This post was co-authored by Stoel Rives summer associate Ken Pearson.

On May 23, the Oregon Department of Land Conservation and Development made permanent the Temporary Amendments to OAR 660-033-0130, promulgated on January 29, 2019, which restrict the extent to which counties may approve construction of new commercial solar facilities on high-value farm land. You can find the final rules here and our earlier discussion of the amendments here, here, and here. As predicted, the rules were adopted with few changes.

The rule amendments include two controversial changes. The first change is that the rules now limit the amount of EFU land a solar facility may use, occupy, or cover. Previously, solar facility restrictions focused on the amount of agriculture land precluded from use, but there was no agreement among DLCD, counties, and stakeholders over the meaning of “preclude.”   Under the new rules, local jurisdictions are required to consider the entire facility footprint when calculating the size of the facility for purposes of determining compliance with applicable land use standards.

The second, and perhaps more controversial, change is the insertion of rule (h)(E), which, with few exceptions, prohibits solar projects on “the best” of the high-value soils, defined by 660-033-0020(8)(a) as “Prime, Unique, Class I or Class II soils” or simply (8)(a) soils. This map from the Oregon Working Lands database helps demonstrate the scope of the restriction; the first four categories are defined as (8)(a) soils.

The new rules contain a narrow “dual-use” exception that allows counties to site solar facilities on more than 12 acres on certain non-8(a), high-value farmland if other criteria are met.   However, counties are under no obligation to create a “dual-use” permitting pathway.

Solar industry trade organizations, developers, and operators were understandably opposed to the change. However, a wide range of environmental justice and community advocacy groups also opposed the amendments, arguing that it would limit opportunities for new community solar projects. Conversely, vineyard owners, agriculture industry organizations, and wildlife protection groups argued that the restrictions did not go far enough.
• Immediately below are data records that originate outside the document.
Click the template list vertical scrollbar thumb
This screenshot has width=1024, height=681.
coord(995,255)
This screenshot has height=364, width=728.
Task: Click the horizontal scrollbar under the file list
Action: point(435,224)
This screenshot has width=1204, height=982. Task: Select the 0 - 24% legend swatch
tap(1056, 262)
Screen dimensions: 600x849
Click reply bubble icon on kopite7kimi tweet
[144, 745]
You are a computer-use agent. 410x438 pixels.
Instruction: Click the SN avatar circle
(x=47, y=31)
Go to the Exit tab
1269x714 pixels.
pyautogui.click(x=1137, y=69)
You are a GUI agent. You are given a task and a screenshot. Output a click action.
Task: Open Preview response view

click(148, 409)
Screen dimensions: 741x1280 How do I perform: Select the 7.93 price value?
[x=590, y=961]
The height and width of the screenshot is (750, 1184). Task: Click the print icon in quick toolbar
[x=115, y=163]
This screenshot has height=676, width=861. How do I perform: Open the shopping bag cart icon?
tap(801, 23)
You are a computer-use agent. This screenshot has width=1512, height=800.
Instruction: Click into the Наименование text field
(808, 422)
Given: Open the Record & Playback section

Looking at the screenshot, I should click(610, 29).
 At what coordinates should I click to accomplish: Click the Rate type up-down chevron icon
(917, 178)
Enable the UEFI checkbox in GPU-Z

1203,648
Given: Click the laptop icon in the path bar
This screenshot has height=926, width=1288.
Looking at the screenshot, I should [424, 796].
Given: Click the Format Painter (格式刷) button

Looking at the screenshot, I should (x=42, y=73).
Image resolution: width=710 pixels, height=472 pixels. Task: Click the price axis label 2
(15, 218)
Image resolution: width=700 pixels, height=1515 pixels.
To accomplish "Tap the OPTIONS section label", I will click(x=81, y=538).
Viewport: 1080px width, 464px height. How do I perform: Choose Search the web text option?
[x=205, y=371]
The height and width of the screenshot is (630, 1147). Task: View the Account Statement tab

It is important to understand what the amendment does—and doesn’t—do. The (h)(E) amendment prohibits the development of commercial solar facilities in 86% of the Willamette Valley, even under the dual-use exception. Developers may still seek an exception to Statewide Planning Goal 3 (Preservation of Agricultural Lands), although this is likely not practicable in most instances. Developers may also utilize the portion of a tract of land that is not (8)(a) soil. The State, seeking to illustrate its position on the impact on qualified facilities/community solar, points to a Marion County case study in Appendix E as evidence that there are still viable tracts throughout the Willamette Valley.

With Oregon’s ambitious renewable energy goal, there is no question that these amendments present a major hurdle to solar developers, particularly in the Willamette Valley.  Nonetheless, even under the new rules, there are still opportunities to develop community solar in the Willamette Valley, and larger-scale solar projects elsewhere in Oregon on sites not composed of the “best of the best” soils.